- [Goal of the exercise]
Reproduce the entries. Each one must match the original exactly.

- [Record extracts]
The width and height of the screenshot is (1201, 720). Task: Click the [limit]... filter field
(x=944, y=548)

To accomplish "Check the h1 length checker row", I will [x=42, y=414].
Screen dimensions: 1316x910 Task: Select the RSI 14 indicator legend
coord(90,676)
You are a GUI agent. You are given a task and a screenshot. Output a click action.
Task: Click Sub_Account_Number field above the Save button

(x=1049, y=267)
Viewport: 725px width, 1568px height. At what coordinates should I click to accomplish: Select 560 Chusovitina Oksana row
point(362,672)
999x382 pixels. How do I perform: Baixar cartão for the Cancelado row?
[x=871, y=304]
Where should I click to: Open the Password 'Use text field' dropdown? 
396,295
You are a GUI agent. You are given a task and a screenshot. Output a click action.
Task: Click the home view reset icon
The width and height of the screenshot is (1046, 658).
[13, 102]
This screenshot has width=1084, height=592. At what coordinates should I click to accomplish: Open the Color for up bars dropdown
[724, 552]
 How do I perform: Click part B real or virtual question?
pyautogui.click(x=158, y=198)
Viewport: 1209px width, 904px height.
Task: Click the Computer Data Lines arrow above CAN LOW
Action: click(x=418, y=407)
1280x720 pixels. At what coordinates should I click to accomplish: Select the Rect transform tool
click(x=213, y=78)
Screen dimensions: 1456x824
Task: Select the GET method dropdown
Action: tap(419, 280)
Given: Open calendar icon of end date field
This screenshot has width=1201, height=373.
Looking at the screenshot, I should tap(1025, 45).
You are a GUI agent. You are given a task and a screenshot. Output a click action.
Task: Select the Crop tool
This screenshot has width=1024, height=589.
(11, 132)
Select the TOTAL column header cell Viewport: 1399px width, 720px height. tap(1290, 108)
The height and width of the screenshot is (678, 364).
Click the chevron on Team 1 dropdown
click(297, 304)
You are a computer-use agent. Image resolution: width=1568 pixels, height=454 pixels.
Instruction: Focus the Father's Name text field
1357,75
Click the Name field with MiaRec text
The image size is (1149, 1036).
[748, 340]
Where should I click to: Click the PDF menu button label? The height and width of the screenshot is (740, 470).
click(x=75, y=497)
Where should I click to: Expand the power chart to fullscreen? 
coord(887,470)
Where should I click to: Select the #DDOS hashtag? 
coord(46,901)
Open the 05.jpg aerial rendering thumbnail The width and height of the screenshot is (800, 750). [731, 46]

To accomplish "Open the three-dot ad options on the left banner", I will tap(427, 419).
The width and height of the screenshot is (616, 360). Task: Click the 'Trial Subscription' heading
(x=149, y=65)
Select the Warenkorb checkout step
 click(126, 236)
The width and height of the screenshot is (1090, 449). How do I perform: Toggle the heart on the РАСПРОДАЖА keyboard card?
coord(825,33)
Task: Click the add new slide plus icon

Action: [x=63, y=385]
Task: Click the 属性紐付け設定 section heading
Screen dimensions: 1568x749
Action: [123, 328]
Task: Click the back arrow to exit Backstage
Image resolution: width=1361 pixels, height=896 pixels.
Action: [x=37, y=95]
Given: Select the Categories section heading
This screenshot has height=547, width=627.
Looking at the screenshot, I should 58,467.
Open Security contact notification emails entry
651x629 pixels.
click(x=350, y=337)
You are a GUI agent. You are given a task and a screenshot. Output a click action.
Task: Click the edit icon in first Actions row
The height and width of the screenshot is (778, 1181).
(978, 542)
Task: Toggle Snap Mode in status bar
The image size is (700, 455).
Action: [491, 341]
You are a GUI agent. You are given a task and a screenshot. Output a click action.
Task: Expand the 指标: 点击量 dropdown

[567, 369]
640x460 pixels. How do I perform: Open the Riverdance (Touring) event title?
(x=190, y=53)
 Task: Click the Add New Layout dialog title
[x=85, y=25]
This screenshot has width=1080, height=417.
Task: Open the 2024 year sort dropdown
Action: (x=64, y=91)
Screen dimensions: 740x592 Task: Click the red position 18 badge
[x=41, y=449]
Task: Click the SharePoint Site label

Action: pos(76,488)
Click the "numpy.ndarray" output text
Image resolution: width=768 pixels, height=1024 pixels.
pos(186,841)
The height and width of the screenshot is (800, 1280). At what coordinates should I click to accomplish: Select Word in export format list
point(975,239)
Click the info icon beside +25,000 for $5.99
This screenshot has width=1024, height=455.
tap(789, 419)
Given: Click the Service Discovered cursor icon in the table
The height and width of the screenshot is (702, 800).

- [Reply]
The width and height of the screenshot is (1201, 720). Task: Click the [limit]... filter field
(x=944, y=548)

To accomplish "Check the h1 length checker row", I will [x=42, y=414].
Screen dimensions: 1316x910 Task: Select the RSI 14 indicator legend
coord(90,676)
You are a GUI agent. You are given a task and a screenshot. Output a click action.
Task: Click Sub_Account_Number field above the Save button

(x=1049, y=267)
Viewport: 725px width, 1568px height. At what coordinates should I click to accomplish: Select 560 Chusovitina Oksana row
point(362,672)
999x382 pixels. How do I perform: Baixar cartão for the Cancelado row?
[x=871, y=304]
Where should I click to: Open the Password 'Use text field' dropdown? 
396,295
You are a GUI agent. You are given a task and a screenshot. Output a click action.
Task: Click the home view reset icon
The width and height of the screenshot is (1046, 658).
[13, 102]
This screenshot has width=1084, height=592. At what coordinates should I click to accomplish: Open the Color for up bars dropdown
[724, 552]
 How do I perform: Click part B real or virtual question?
pyautogui.click(x=158, y=198)
Viewport: 1209px width, 904px height.
Task: Click the Computer Data Lines arrow above CAN LOW
Action: click(x=418, y=407)
1280x720 pixels. At what coordinates should I click to accomplish: Select the Rect transform tool
click(x=213, y=78)
Screen dimensions: 1456x824
Task: Select the GET method dropdown
Action: tap(419, 280)
Given: Open calendar icon of end date field
This screenshot has width=1201, height=373.
Looking at the screenshot, I should tap(1025, 45).
You are a GUI agent. You are given a task and a screenshot. Output a click action.
Task: Select the Crop tool
This screenshot has width=1024, height=589.
(11, 132)
Select the TOTAL column header cell Viewport: 1399px width, 720px height. tap(1290, 108)
The height and width of the screenshot is (678, 364).
Click the chevron on Team 1 dropdown
click(297, 304)
You are a computer-use agent. Image resolution: width=1568 pixels, height=454 pixels.
Instruction: Focus the Father's Name text field
1357,75
Click the Name field with MiaRec text
The image size is (1149, 1036).
[748, 340]
Where should I click to: Click the PDF menu button label? The height and width of the screenshot is (740, 470).
click(x=75, y=497)
Where should I click to: Expand the power chart to fullscreen? 
coord(887,470)
Where should I click to: Select the #DDOS hashtag? 
coord(46,901)
Open the 05.jpg aerial rendering thumbnail The width and height of the screenshot is (800, 750). [731, 46]

To accomplish "Open the three-dot ad options on the left banner", I will tap(427, 419).
The width and height of the screenshot is (616, 360). Task: Click the 'Trial Subscription' heading
(x=149, y=65)
Select the Warenkorb checkout step
 click(126, 236)
The width and height of the screenshot is (1090, 449). How do I perform: Toggle the heart on the РАСПРОДАЖА keyboard card?
coord(825,33)
Task: Click the add new slide plus icon

Action: [x=63, y=385]
Task: Click the 属性紐付け設定 section heading
Screen dimensions: 1568x749
Action: [123, 328]
Task: Click the back arrow to exit Backstage
Image resolution: width=1361 pixels, height=896 pixels.
Action: [x=37, y=95]
Given: Select the Categories section heading
This screenshot has height=547, width=627.
Looking at the screenshot, I should 58,467.
Open Security contact notification emails entry
651x629 pixels.
click(x=350, y=337)
You are a GUI agent. You are given a task and a screenshot. Output a click action.
Task: Click the edit icon in first Actions row
The height and width of the screenshot is (778, 1181).
(978, 542)
Task: Toggle Snap Mode in status bar
The image size is (700, 455).
Action: [491, 341]
You are a GUI agent. You are given a task and a screenshot. Output a click action.
Task: Expand the 指标: 点击量 dropdown

[567, 369]
640x460 pixels. How do I perform: Open the Riverdance (Touring) event title?
(x=190, y=53)
 Task: Click the Add New Layout dialog title
[x=85, y=25]
This screenshot has width=1080, height=417.
Task: Open the 2024 year sort dropdown
Action: (x=64, y=91)
Screen dimensions: 740x592 Task: Click the red position 18 badge
[x=41, y=449]
Task: Click the SharePoint Site label

Action: pos(76,488)
Click the "numpy.ndarray" output text
Image resolution: width=768 pixels, height=1024 pixels.
pos(186,841)
The height and width of the screenshot is (800, 1280). At what coordinates should I click to accomplish: Select Word in export format list
point(975,239)
Click the info icon beside +25,000 for $5.99
This screenshot has width=1024, height=455.
tap(789, 419)
Given: Click the Service Discovered cursor icon in the table
The height and width of the screenshot is (702, 800).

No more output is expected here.